Mardi 18 mars, réunies à Bruxelles, l'Association des assureurs mutuels et des coopératives d'assurances en Europe (Amice, représentant environ 30 % du marché de l'assurance européenne) et l'Association internationale de la mutualité (AIM) ont à nouveau évoqué les moyens de faire valoir leur texte auprès de la Commission.
Pour cela, elles doivent rallier à leur thèse l'ensemble des pays, ce qui n'est pas le cas aujourd'hui. Un premier groupe favorable à ce projet compte notamment la France, le Royaume-Uni, la Belgique, la Suède, l'Italie, la Finlande et le Portugal. Un second, hostile au texte, rassemble, autour de l'Allemagne, la Hongrie et l'Autriche.
Les Allemands estiment qu'ils n'ont pas besoin de ce statut pour leur croissance en Europe. Si deux mutuelles veulent se rapprocher, elles créent des sociétés anonymes auxquelles elles apportent leurs portefeuilles d'activités.

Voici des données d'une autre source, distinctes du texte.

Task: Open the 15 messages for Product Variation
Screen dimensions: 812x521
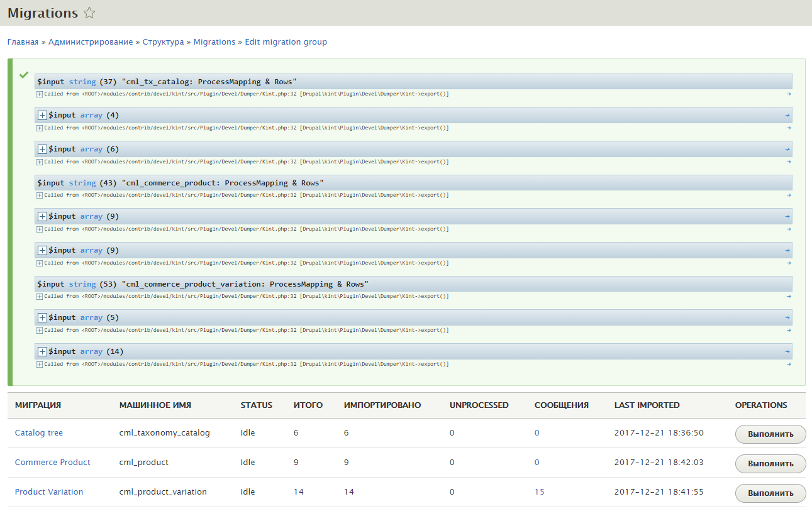Action: [x=539, y=491]
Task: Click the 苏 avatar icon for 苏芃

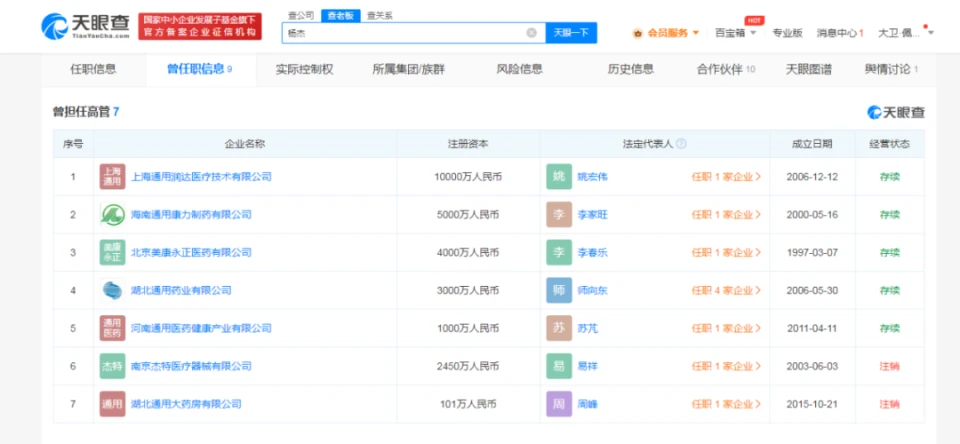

En France, si une mutuelle veut se développer à l'étranger, elle n'a pas d'autre choix que de racheter une société privée par le biais d'une filiale. Elle ne peut pas constituer de réseau mutualiste européen.
"Les mutuelles doivent pouvoir nouer des partenariats avec leurs homologues européens, directement les unes avec les autres. Le projet que nous proposons le permet", affirme Jean-Luc de Boissieu, secrétaire général du Groupement des entreprises mutuelles d'assurances (GEMA). Si le cas ne s'est pas encore présenté, "on ne peut pas exclure que d'ici cinq ans des mutuelles françaises soient tentées de le faire en Europe", prédit M. de Boissieu.
Le plus marquant est cependant le désintérêt de la Commission. Elle n'a pas bougé malgré les six motions votées par le Parlement européen lui demandant de rouvrir le dossier, la dernière remontant à juin 2007. Comme si elle n'était pas convaincue de sa nécessité pour le secteur.
Bruxelles est plus focalisé sur le nouveau cadre réglementaire en matière de gestion des risques pour les sociétés d'assurance, réforme baptisée "Solvabilité II". L'espoir, certes ténu, est que cette question intéresse la France, qui doit prendre la présidence de l'Union au deuxième semestre.